Done this week:
The test poncho is sewn, which gives me a sense of size and lets me test for weight.
I’ve tested all the candidate fasteners as parts of simple circuits (lighting a single LED), and they all work fine. Some of the stronger magnets require a fair effort to separate, which may be something to keep in mind — the garment may need reinforcement wherever they’re sewn in, and the module cases may need to be shaped to allow for enough grip.
Issues:
Still deciding what the textile part should look like.

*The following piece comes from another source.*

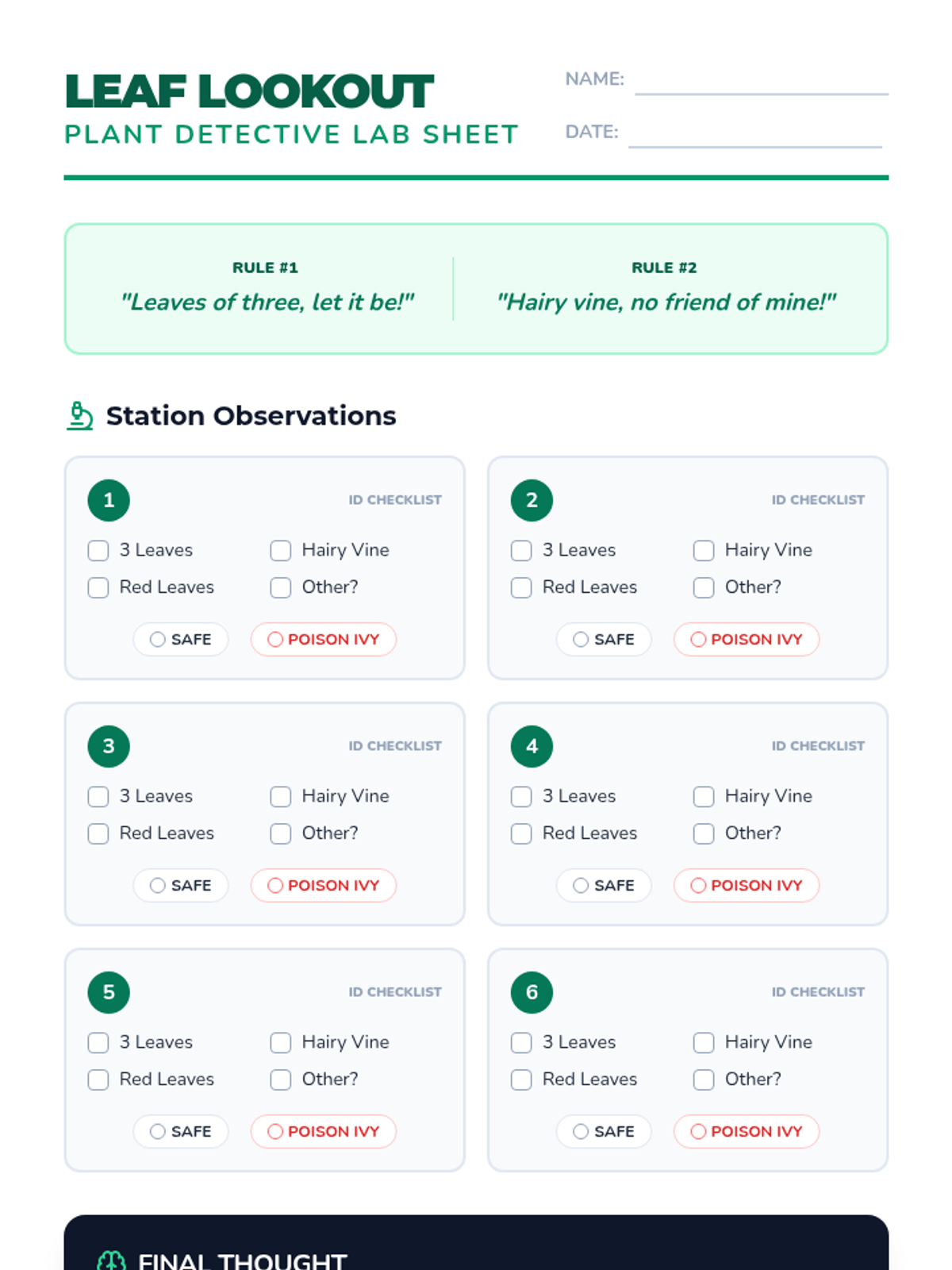952x1270 pixels.
Task: Click the station 5 number badge
Action: pyautogui.click(x=109, y=993)
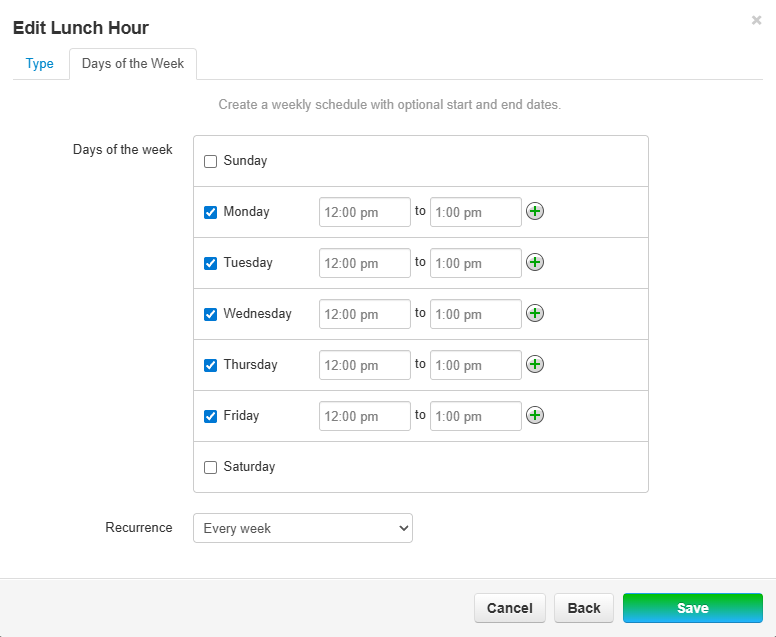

The current test poncho helps gives a feel for what the final size should be (it’s a bit small), but the pattern and fabric need to be decided.
Considering printing a layer of conductive ink on a fabric middle layer, and having the outer layer’s pattern reflect the printed traces?
A plan for the next week of work:
Make a test case, and test it on the test poncho.
Decide on the final hardware, possibly purchase additional. (a raspberry pi 3? some adafruit trinkets?)
Maybe rig a trinket, or whatever else is on hand, as an I2C slave.
What percentage would you estimated that you have completed for your project?
About 40% to the baseline — a case that sticks to a garment while both do something electronic, but can be removed for charging.
There’s a lot of polish and embellishment possible beyond that 100%, though.
How much has the project changed since your initial pitch?
Pretty much the same, though a bit more fleshed out now.
What major hurdles do you have left?
Biggest hurdle: Gotta make a poncho.
I also need to decide how things not built to use I2C can be rigged to do so. Worst case is a trinket with it’s own battery, best case is probably a trinket drawing power from the central module.
Then I need to decide what everything does.
The baseline is having a central “heart” module that both can be removed and possibly repositioned.
Then we add other modules. Some ways these could go:
- Attachment:
- some could attatch to the fabric with snaps
- some could be sewn into the fabric
- some could attach to other modules with magnets
- some could be built to be removed temporarily
- (to do this right, it means giving them their own battery that’s used only when disconnected)
- Actuators:
- lights
- speakers
- vibration
- displays
- Respond to People:
- motion detection
- proximity
- Respond to Environment
- gas sensors
- proximity
- temperature
- light
- As Input Device
- IMU; temporarily removable “wand”
- simple button
- simple slide
- camera
There may be some interesting semantics to the connections — giving a module that plays sound a connection spot meant for volume, that can take either a slider or a button. With I2C, though, that would be a decision made in code. So maybe that’s another hurdle: how and why does all of this fit in with the code?